**Document segment**:
The hardest thing about being an investor in drug companies has always been figuring out what the Food and Drug Administration is going to do. Except for releases to the public and briefing documents that the agency gives advisory panels, there's very little information that comes out of the FDA to help investors figure out what the agency is thinking. The offices in Silver Spring, Md., are essentially a black box.

That might all change. Or at least the agency is considering lifting the lid on the box. Yesterday, the FDA established a Transparency Task Force to explore ways it can let a little more information out. The task force is even meeting with the public at the end of the month to get their opinion. I wonder if it'll be held in a glass-walled conference room.

The agency essentially has two tasks when it comes to drugs: make sure they're safe and make sure they're effective. My guess is that most of the unveiling of information will come on the safety side and we'll get more information about situations like why Merck's (NYSE:MRK) Vioxx was pulled and the reasoning for slapping a black box warning on several anti-inflammatory drugs, including Johnson & Johnson's (NYSE:JNJ) Remicade, Abbott Labs' (NYSE:ABT) Humira, and Enbrel from Wyeth (NYSE:WYE) and Amgen (NASDAQ:AMGN). That'll be somewhat useful for investors -- safety information affects sales to some extent -- but information about the agency's thinking before approvals would be more useful. That's where the growth is, after all.

**Data**:
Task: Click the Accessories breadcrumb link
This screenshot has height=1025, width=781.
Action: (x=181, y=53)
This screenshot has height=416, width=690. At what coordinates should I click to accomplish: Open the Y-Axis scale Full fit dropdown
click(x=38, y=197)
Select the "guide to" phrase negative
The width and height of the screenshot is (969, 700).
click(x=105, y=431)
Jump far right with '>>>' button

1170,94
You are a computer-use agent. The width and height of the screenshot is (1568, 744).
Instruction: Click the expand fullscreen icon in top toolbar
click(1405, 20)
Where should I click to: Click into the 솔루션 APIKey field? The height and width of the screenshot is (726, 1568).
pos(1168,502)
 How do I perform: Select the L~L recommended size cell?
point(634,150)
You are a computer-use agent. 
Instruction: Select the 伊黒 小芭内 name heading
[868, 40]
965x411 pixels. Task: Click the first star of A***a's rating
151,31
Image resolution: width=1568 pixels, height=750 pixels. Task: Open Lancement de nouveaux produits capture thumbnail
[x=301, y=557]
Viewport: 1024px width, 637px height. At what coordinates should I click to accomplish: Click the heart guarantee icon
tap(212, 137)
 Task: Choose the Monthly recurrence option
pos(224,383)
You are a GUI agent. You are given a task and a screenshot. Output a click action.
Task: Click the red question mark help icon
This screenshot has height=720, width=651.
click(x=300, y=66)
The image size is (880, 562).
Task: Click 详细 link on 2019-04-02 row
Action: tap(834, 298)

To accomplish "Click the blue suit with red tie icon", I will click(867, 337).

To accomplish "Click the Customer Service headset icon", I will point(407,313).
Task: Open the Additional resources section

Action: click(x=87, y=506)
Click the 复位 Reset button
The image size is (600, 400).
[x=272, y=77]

**Goals**:
• a. According to the FDA transparency article, what did the FDA set up to explore ways of releasing more information?
• b. From the FDA transparency article, copy the passage starting at "The hardest thing" up to and including "a black box.".
Rely only on the FDA transparency article, not on the entries.

**Solution list**:
• a. A Transparency Task Force.

• b.
The hardest thing about being an investor in drug companies has always been figuring out what the Food and Drug Administration is going to do. Except for releases to the public and briefing documents that the agency gives advisory panels, there's very little information that comes out of the FDA to help investors figure out what the agency is thinking. The offices in Silver Spring, Md., are essentially a black box.